Le but de ces bots est notamment d'augmenter les antinomies entre les partis. Le conflit israélo-palestinien a été le parfait événement pour cela. Dans son étude, David Chavalarias pointe l'existence d'un compte « dont l'historique est typique d'un compte piloté par le Kremlin » très influent sur X, dans le top 10 des plus retweetés en France aux côtés de Jean-Luc Mélenchon et de Kylian Mbappé. Ce compte, qui était placé dans la communauté « anti-système » en 2020, s'est déplacé sur la gauche de l'échiquier pour se rapprocher des communautés LFI en 2024, en créant de nouvelles connexions et en jouant sur la préférence algorithmique. Depuis le 7 octobre et les bombardements de Gaza qui ont suivi, ce compte ne fait que publier en masse des vidéos insoutenables du massacre en cours.
Au sein de ce nœud du réseau dit « anti-système », on trouve aussi des bots qui diffusent en masse des images d'agressions antisémites pour toucher cette fois-ci les communautés d'extrême droite ou les communautés juives, précise le chercheur. Deux courants contraires sont ainsi amplifiés : l'émotion suscitée par le sort des Palestiniens d'un côté, et la perception d'un antisémitisme de l'autre. Des deux côtés, l'effet psychologique provoqué par ces publications incite les gens à « voter de manière émotionnelle », explique le chercheur.
Le Kremlin a en partie imposé le terme d'« islamo-gauchisme »
L'étude revient également sur le terme « islamo-gauchisme », qui a souvent été utilisé pendant la campagne des législatives pour discréditer le bloc de gauche, présenté comme allié d'un islamisme radical. Ce terme, inconnu du grand public avant 2021, a été démocratisé lorsque Frédéric Vidal l'a évoqué lors d'une interview sur Cnews. Mais avant cela, cette expression circulait déjà sur X, explique David Chavalarias, et était surtout mise en avant par des comptes identifiés depuis comme liés à la Russie.
« Le Kremlin a donc été l'un des principaux artisans de l'opération sémantique "islamo-gauchisme" jusqu'en 2021 », conclut le chercheur.
Le résultat de cette opération de délitement du front républicain se constate aussi en observant les interactions sur X. À force de gonfler artificiellement des conflits, la Russie est parvenue à isoler sur le réseau social le Front Populaire de la communauté Renaissance.

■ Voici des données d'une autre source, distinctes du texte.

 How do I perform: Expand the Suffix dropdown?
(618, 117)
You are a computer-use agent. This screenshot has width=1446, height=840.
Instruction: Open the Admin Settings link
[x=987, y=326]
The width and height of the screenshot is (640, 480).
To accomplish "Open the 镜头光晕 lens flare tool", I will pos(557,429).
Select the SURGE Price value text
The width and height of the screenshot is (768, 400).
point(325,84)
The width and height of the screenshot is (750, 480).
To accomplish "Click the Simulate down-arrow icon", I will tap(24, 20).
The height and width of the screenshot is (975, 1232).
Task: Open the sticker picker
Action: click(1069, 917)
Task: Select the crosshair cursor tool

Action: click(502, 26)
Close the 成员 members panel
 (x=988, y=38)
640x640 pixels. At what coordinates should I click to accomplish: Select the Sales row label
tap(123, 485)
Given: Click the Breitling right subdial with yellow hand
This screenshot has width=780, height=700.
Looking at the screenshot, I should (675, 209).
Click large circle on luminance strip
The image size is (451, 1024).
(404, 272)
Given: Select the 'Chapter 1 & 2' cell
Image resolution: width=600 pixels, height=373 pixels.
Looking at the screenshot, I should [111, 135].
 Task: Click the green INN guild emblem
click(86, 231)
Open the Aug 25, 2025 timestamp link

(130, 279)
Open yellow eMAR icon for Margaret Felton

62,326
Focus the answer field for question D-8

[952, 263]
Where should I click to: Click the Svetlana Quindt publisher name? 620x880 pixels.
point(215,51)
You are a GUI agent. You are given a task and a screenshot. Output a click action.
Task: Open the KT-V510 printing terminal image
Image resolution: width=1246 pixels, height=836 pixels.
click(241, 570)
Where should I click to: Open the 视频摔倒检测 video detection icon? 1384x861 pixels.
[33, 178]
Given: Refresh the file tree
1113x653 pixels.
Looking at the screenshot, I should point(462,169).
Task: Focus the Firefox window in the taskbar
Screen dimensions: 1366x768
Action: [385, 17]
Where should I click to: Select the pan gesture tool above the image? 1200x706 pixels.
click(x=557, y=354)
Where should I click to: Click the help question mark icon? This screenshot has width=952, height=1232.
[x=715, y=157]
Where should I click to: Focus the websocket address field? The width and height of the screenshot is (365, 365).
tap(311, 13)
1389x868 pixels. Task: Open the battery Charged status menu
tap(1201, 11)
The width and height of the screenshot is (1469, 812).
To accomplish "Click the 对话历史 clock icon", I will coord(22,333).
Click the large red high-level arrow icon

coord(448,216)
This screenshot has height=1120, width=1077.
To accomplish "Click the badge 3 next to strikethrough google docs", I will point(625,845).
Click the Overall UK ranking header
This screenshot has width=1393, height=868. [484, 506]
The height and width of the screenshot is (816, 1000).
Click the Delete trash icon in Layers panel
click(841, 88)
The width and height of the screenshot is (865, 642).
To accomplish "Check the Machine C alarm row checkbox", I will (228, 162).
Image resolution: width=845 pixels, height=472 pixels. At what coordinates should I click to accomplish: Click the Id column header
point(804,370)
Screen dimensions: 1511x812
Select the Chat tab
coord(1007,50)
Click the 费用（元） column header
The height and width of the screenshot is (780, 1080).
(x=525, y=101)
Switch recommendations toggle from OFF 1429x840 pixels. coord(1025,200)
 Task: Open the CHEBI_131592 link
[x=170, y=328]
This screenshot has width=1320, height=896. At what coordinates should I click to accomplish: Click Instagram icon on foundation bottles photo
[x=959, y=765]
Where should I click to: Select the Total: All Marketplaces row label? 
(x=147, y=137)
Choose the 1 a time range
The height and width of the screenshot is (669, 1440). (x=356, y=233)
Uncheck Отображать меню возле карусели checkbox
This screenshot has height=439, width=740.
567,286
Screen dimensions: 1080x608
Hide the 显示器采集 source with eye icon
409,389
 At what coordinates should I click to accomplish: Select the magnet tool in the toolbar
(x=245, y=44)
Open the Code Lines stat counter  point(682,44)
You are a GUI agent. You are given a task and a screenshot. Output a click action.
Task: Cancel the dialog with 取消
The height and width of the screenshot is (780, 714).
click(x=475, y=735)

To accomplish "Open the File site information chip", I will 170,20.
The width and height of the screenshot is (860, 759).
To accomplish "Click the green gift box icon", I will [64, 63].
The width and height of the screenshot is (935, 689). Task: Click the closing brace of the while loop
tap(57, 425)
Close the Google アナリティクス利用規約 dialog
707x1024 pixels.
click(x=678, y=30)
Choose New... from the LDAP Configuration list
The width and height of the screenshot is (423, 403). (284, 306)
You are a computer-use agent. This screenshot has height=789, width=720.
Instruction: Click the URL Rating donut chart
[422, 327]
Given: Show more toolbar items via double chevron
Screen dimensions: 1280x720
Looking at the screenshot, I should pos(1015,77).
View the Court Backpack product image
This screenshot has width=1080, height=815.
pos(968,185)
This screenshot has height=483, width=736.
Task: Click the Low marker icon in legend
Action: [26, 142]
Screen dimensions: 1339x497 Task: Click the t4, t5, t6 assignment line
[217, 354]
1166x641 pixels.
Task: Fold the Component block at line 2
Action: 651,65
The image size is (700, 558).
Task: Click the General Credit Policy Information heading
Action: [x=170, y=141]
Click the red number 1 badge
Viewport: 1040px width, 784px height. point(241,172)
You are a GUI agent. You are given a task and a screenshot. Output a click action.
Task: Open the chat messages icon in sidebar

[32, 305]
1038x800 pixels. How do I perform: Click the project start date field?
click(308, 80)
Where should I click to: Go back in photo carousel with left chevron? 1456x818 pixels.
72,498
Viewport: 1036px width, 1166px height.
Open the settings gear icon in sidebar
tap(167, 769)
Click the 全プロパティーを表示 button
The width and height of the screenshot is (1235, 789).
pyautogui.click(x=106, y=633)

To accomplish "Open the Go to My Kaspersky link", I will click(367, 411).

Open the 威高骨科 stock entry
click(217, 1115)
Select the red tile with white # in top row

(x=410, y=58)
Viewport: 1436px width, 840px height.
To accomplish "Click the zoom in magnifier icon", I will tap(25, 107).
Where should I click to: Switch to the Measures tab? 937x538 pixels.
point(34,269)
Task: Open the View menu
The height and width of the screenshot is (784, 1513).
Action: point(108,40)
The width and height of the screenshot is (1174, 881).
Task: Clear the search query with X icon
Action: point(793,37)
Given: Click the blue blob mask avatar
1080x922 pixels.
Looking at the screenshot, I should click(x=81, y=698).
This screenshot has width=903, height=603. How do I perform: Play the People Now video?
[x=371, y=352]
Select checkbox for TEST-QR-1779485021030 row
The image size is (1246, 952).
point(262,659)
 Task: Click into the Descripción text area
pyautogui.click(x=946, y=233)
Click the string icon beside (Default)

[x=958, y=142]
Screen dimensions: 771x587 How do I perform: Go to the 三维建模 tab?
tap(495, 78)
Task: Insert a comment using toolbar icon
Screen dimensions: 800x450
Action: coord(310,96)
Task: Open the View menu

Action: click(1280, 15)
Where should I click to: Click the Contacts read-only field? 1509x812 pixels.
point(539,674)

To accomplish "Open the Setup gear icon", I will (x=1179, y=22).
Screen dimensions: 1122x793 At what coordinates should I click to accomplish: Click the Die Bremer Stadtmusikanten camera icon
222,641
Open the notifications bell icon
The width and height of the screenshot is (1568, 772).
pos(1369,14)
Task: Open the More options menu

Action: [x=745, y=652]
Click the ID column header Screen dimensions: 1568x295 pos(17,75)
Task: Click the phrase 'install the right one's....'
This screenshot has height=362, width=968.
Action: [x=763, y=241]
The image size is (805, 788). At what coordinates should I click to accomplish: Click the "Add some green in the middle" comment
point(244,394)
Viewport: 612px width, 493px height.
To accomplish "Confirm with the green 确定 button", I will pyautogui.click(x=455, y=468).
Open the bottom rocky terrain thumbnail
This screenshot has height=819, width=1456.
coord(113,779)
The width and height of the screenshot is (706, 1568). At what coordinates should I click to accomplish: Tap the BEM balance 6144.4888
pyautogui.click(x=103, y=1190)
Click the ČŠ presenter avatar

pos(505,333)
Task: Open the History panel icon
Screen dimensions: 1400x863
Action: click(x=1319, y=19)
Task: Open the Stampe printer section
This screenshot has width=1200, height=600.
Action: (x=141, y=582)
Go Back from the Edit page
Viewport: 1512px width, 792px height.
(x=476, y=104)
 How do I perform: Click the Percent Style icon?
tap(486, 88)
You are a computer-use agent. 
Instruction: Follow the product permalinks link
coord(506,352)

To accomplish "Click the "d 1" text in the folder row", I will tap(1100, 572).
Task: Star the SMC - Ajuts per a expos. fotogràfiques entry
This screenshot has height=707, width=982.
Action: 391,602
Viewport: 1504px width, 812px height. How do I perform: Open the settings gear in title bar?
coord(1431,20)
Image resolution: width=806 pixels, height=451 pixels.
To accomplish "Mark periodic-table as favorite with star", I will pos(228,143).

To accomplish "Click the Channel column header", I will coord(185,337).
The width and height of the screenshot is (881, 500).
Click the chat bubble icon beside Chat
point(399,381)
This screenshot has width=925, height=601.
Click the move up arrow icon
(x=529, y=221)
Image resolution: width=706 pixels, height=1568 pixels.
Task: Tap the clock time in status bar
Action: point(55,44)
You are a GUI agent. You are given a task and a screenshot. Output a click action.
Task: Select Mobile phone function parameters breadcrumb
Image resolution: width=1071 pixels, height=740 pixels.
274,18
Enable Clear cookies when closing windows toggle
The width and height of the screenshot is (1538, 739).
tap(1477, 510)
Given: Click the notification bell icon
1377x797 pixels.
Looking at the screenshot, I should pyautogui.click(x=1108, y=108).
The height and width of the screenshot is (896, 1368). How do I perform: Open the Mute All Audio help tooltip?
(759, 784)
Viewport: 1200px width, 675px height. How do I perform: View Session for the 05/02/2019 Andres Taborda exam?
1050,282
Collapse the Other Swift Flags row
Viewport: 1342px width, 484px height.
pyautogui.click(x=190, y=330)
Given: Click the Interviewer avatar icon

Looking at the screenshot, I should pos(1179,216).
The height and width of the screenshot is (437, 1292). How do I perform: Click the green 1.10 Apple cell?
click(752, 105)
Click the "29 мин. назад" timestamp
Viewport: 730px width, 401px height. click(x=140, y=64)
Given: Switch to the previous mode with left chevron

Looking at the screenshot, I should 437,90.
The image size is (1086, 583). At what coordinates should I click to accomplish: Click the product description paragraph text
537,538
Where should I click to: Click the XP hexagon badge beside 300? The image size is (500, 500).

C'est-à-dire qu'il y a moins d'interactions entre le NFP et Renaissance, qu'entre Renaissance et l'extrême droite. « Cette configuration suggère qu'un éventuel partage de l'espace en deux camps lors d'un second tour séparerait les deux partis de gouvernement plutôt que de les unir contre l'extrême-droite », observe David Chavalarias.
Le glissement de X vers l'extrême droite
Ce phénomène est particulièrement visible sur X, car la modération, depuis le rachat de l'entreprise par Elon Musk, y est quasiment absente. Par ailleurs, « le glissement vers l'extrême droite du réseau social lui-même a permis l'accélération de l'action du Kremlin », note David Chavalarias.
Evidemment, X n'est qu'une partie de l'écho médiatique donné à ces oppositions entre partis républicains. Les débats qui envahissent la plateforme nourrissent aussi les médias traditionnels, dont les chaînes d'information en continu. Une « caisse de résonance idéale », estime le mathématicien, qui sans être le seul facteur de montée de l'extrême droite en France, l'explique en partie.